▶ _Extract provided_
Box set by Archie Roach
- Released: 3 October 2013
- Recorded: 1990–2002
- Label: Festival Records
- Producer: Paul Kelly, David Bridie, Malcolm Burn, Richard Pleasance

Archie Roach chronology
| Into the Bloodstream (2012) | Creation (2013) | Let Love Rule (2016) |

= Creation (Archie Roach album) =

Creation is a box set by Australian singer songwriter Archie Roach. The box set features remastered versions of Roach's first four studio albums with Mushroom Records between 1990 and 2002 with 14 previously unreleased bonus tracks and deluxe packaging including detailed liner notes, commentary from the albums' producers Paul Kelly, David Bridie, Malcolm Burn and Richard Pleasance. The album was released to coincide with the premiere of Roach's new live show, also entitled Creation which ran for three dates in October 2013 at the inaugural Boomerang Festival in Byron Bay. Additional dates for Creation were added for 20 and 21 June 2014 in Adelaide.

Roach told the Cairns Post performing the songs of Creation helps him remember the impact his music has had. “I think you realise (the songs) have actually grown through the years. I haven’t performed them for a little while, so they are quite fresh and new for me again. I think I interpret them in a different way now, they’ve had a chance to mature a bit.”

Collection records
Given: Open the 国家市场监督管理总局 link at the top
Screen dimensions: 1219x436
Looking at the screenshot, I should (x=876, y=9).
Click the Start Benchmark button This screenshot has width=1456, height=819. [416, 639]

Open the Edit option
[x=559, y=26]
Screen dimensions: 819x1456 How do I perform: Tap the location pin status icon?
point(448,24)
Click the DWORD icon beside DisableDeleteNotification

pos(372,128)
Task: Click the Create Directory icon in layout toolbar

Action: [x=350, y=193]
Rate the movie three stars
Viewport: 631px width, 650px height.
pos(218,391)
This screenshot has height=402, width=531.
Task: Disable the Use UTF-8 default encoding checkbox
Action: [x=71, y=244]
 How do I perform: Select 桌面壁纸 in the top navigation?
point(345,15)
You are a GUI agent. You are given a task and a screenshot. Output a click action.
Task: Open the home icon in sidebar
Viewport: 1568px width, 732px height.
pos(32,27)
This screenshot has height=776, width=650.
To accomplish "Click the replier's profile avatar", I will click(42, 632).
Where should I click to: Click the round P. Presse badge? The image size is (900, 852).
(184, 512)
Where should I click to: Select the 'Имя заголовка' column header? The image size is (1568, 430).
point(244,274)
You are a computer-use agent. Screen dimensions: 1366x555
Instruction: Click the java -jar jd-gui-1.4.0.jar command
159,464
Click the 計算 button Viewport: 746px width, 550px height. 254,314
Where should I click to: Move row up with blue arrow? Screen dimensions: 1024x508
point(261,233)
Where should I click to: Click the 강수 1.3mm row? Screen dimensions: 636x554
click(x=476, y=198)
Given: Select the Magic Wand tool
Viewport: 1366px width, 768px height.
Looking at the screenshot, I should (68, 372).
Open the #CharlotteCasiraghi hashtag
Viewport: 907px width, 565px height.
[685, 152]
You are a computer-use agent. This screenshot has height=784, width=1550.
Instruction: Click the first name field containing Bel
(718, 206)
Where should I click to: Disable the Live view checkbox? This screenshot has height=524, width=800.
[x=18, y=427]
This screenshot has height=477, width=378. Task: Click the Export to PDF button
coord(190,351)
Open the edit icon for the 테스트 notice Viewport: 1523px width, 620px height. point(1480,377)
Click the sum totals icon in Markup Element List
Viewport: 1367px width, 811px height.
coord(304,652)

▶ _Work to do_
[a] Quote the stretch of the article on the Creation box set from "Creation is a" through "2014 in Adelaide." word for word.
[b] Find every line of the records that contains the word "perform" and copy each one out in full.
The article and the records have no connection to each other.

▶ _Per-task answers_
[a]
Creation is a box set by Australian singer songwriter Archie Roach. The box set features remastered versions of Roach's first four studio albums with Mushroom Records between 1990 and 2002 with 14 previously unreleased bonus tracks and deluxe packaging including detailed liner notes, commentary from the albums' producers Paul Kelly, David Bridie, Malcolm Burn and Richard Pleasance. The album was released to coincide with the premiere of Roach's new live show, also entitled Creation which ran for three dates in October 2013 at the inaugural Boomerang Festival in Byron Bay. Additional dates for Creation were added for 20 and 21 June 2014 in Adelaide.

[b]
Screen dimensions: 819x1456 How do I perform: Tap the location pin status icon?
 How do I perform: Select 桌面壁纸 in the top navigation?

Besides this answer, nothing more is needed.